Standing on one foot can test your aging degree « Fast Weight Loss & Weight Loss Tips

Wednesday, February 3, 2010

Low Carb Diet = Lower Blood Pressure

By Madeline Ellis

Fad diets come and go, but one weight-loss trend that has lasted for nearly five decades is the low-carbohydrate diet. Many types of low-carb diets exist, each with varying restrictions on the types and amounts of carbohydrates, although the theory behind them is essentially the same: by restricting daily carbohydrate intake, the body is forced to break down fat to use as energy, a state known as ketosis. But researchers are discovering that the health benefits of a low-carb diet may extend beyond weight loss. For example, a 2007 study found that a diet low in carbohydrates improved HDL (good) cholesterol and triglyceride levels better than a low-fat diet. And recently, in one of the first studies to compare the benefits of diet alone to taking weight loss drugs, researchers found that a low-carb diet was more effective in lowering hypertension than the drug orlistat—without the side effects.

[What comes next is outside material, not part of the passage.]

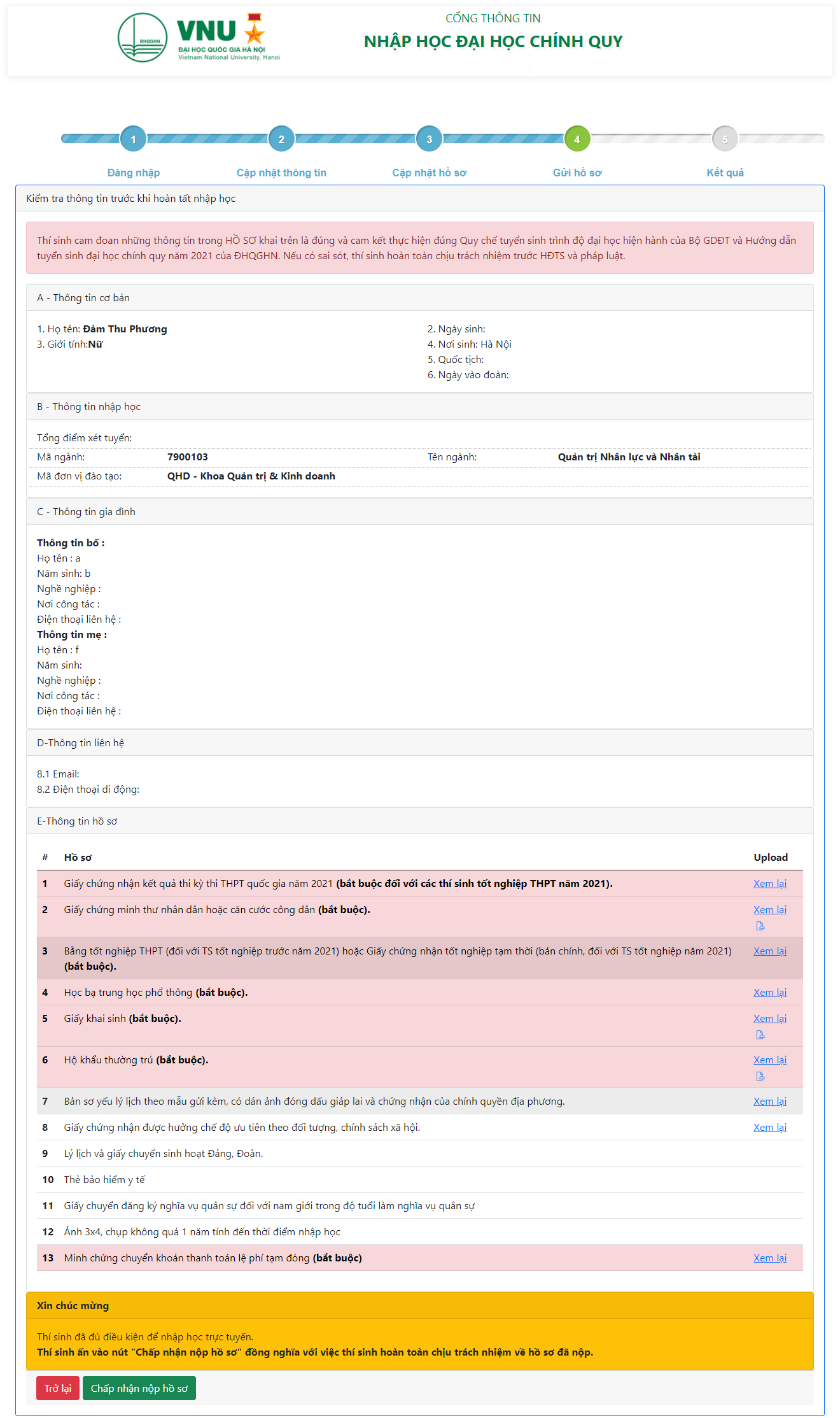
Task: Open file icon under ID card row
Action: [760, 926]
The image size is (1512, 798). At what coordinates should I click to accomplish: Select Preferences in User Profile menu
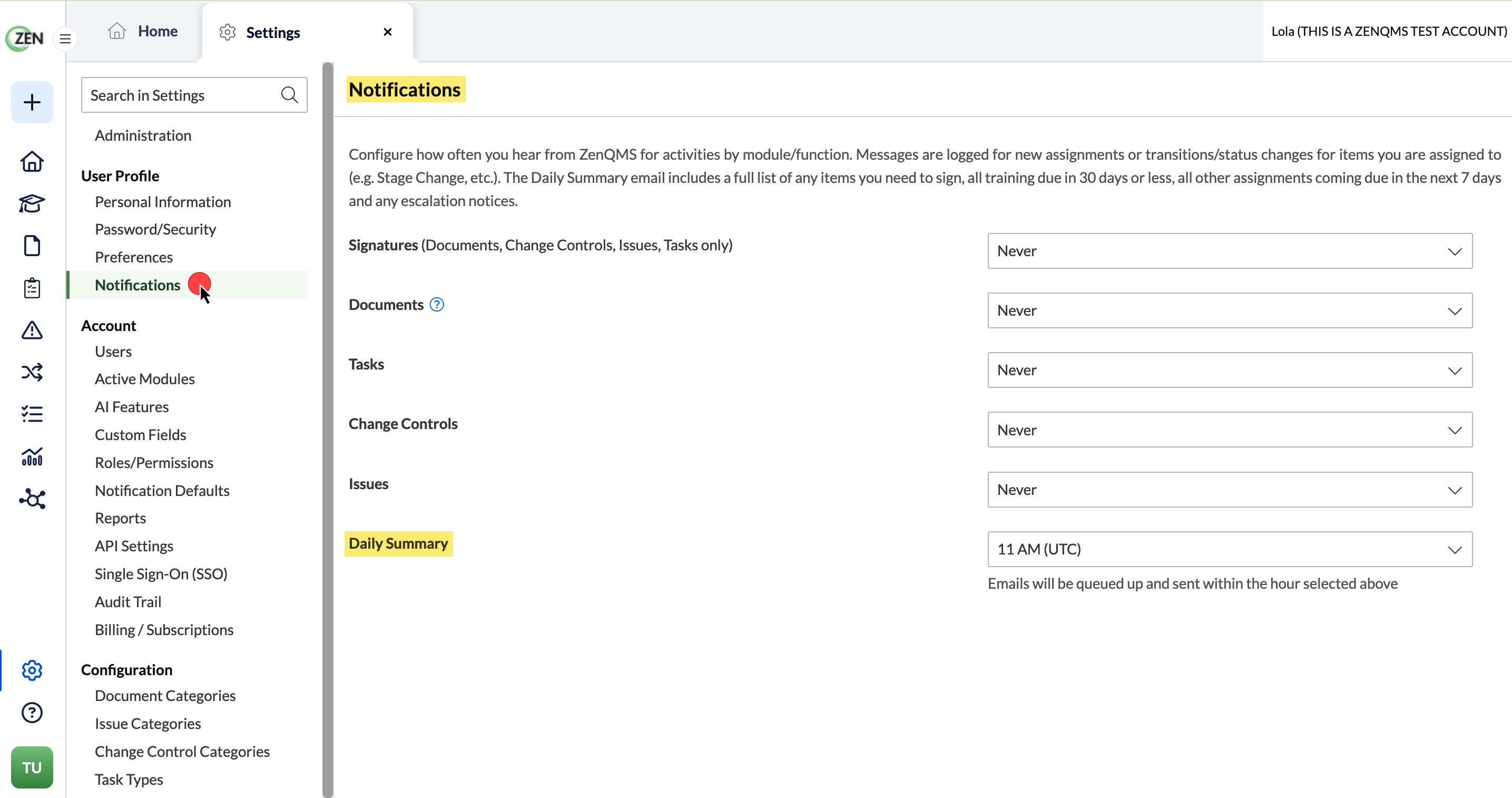click(134, 257)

The study included 146 adults with an average body mass index (BMI) of 39 (30 and above is considered obese) and an average age of 52 who were randomly assigned to a low-carbohydrate diet or orlistat (Xenical) with a low-fat diet. Participants on the low-carb diet were restricted to a carbohydrate intake of less than 20 grams per day, while the group taking orlistat received three 120 milligram doses daily and got less than 30 percent of their calories from fat.

Over 48 weeks, both groups experienced similar weight loss; 9.5 percent in the low-carb group compared to 8.5 percent in the orlistat group. However, nearly half (47 percent) of those in the low-carb group were able to reduce or eliminate their blood pressure medication during the study, compared with about one-fifth (21 percent) of those in the orlistat group. Overall, systolic blood pressure (the top number) dropped an average of 5.9 points among the low-carb group, compared to 1.5 points in the orlistat group. Similar reductions were seen for diastolic blood pressure.

“I expected the weight loss to be considerable with both therapies but we were surprised to see blood pressure improve so much more with the low-carbohydrate diet than with orlistat,” lead researcher Dr. William S. Yancy, Jr., an associate professor of medicine at Duke University Medical Center and a staff physician at the Department of Veterans Affairs Medical Center in Durham, North Carolina, said in a news release.

Yancy says that while weight loss itself typically produces a reduction in blood pressure, the study results suggest that a low-carb diet may have an additional blood-pressure lowering effect, making it a better option than weight loss medication for people who have high blood pressure and a weight problem. “It’s important to know you can try a diet instead of medication and get the same weight loss results with fewer costs and potentially fewer side effects.” Side effects of medication can include nausea and diarrhea.

“This small study reinforces the message that weight loss in obese individuals will have a significant impact on the risk factors associated with cardiovascular disease,” the British Heart Foundation said. “Identifying that you need to lose weight, finding a dietary approach that suits you individually combined with a regular physical activity program will help to reduce your risk of coronary heart disease and stroke.”

Yancy says there are plenty of weight loss options out there, but notes the trick is to choose one you think you “could stick to better,” and work with your doctor to help “target the right intervention for you.” HealthNews has already done the research for you, reviewing some of the most popular diets, including the low-carb Atkins and Zone. Choosing one, of course, is entirely up to you!

The study was published in the January 25 issue of the Archives of Internal Medicine.